PROVIDED PASSAGE:
Segment Open

Township in Ohio, US

German Township is one of the fourteen townships of Auglaize County, Ohio, United States. The 2020 census found 3,751 people in the township.

==Geography==
Located in the southwestern part of the county, it borders the following townships:
- Saint Marys Township - north
- Van Buren Township, Shelby County - east
- McLean Township, Shelby County - southeast corner
- Jackson Township - south
- Marion Township, Mercer County - southwest
- Franklin Township, Mercer County - northwest

The village of New Bremen is located in eastern German Township, and the unincorporated community of Lock Two lies in the northeastern part of the township.

According to the U.S. Census Bureau, German Township has an area of 47.8 sqkm.

==Name and history==
It is one of five German Townships statewide.

Formed while still part of Mercer County, the township originally included Jackson Township until separation in 1858. One house in the township, the Julius Boesel House just north of New Bremen, is listed on the National Register of Historic Places.

==Government==
The township is governed by a three-member board of trustees, who are elected in November of odd-numbered years to a four-year term beginning on the following January 1. Two are elected in the year after the presidential election and one is elected in the year before it. There is also an elected township fiscal officer, who serves a four-year term beginning on April 1 of the year after the election, which is held in November of the year before the presidential election. Vacancies in the fiscal officership or on the board of trustees are filled by the remaining trustees.

==Public services==
The majority of the township is in the New Bremen School District with southwestern portions being located the Marion Local School District.

The majority of the township is served by the New Bremen (45869) post office, while the southeastern section of the township is served by the Minster (45865) post office.

Segment Closed

WHAT YOU WILL DO: According to the German Township passage, how many people did the 2020 census find in the township? The data after this passage are not needed.

RAW DATA:
Segment Open

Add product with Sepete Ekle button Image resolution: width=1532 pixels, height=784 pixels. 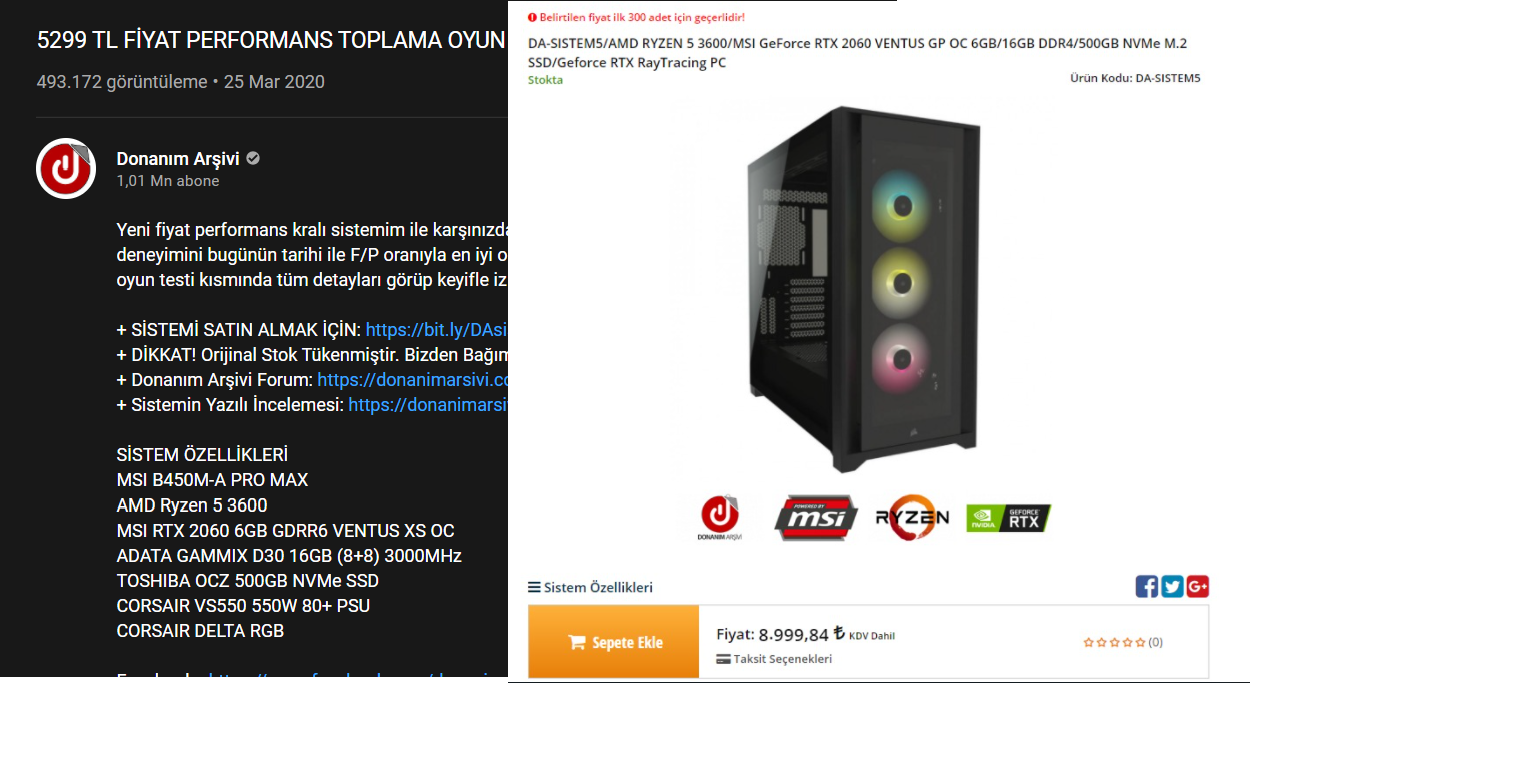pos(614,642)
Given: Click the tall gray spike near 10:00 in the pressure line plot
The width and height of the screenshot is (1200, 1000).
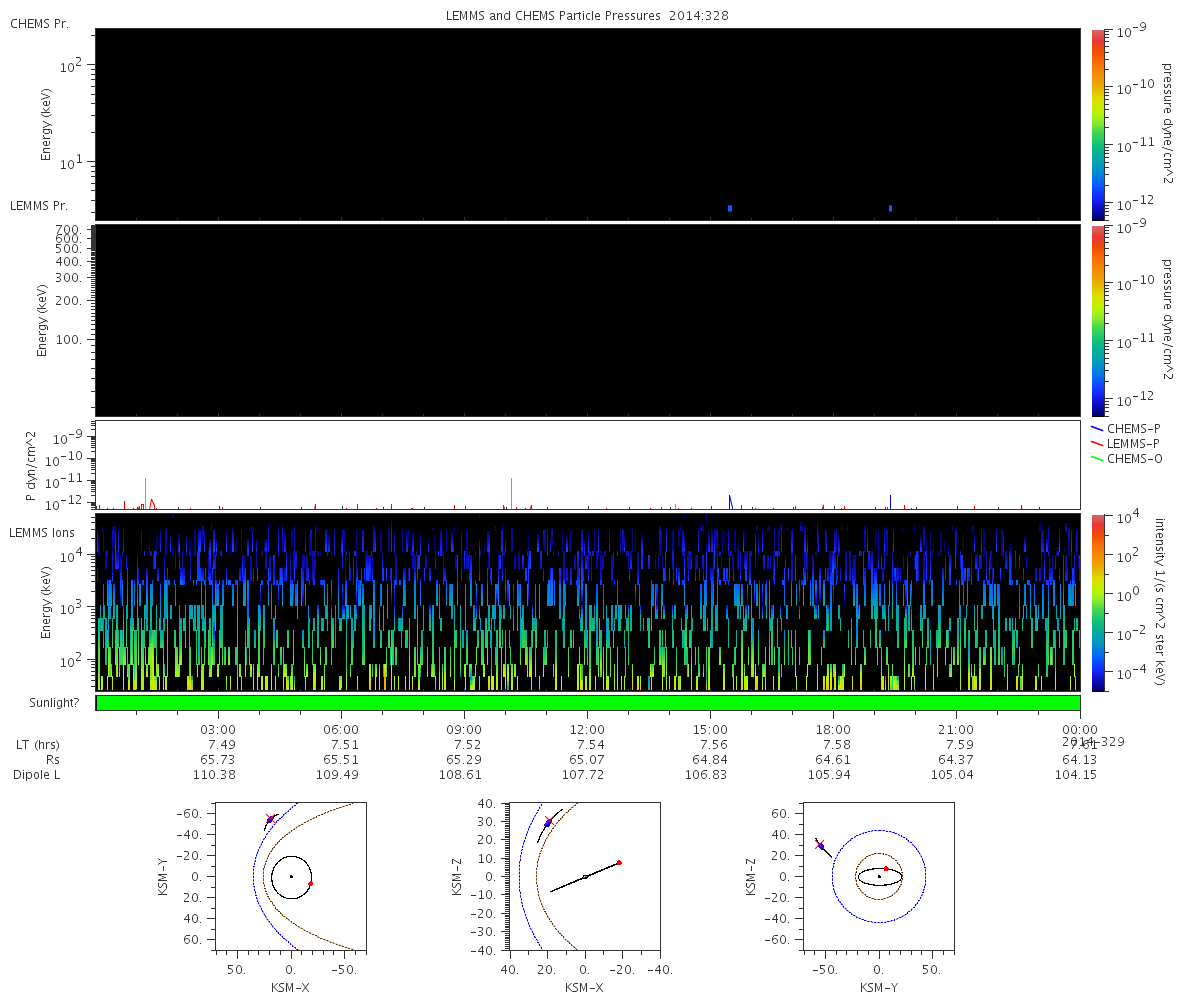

Segment Closed

PROBLEM SOLUTION: 3,751 people.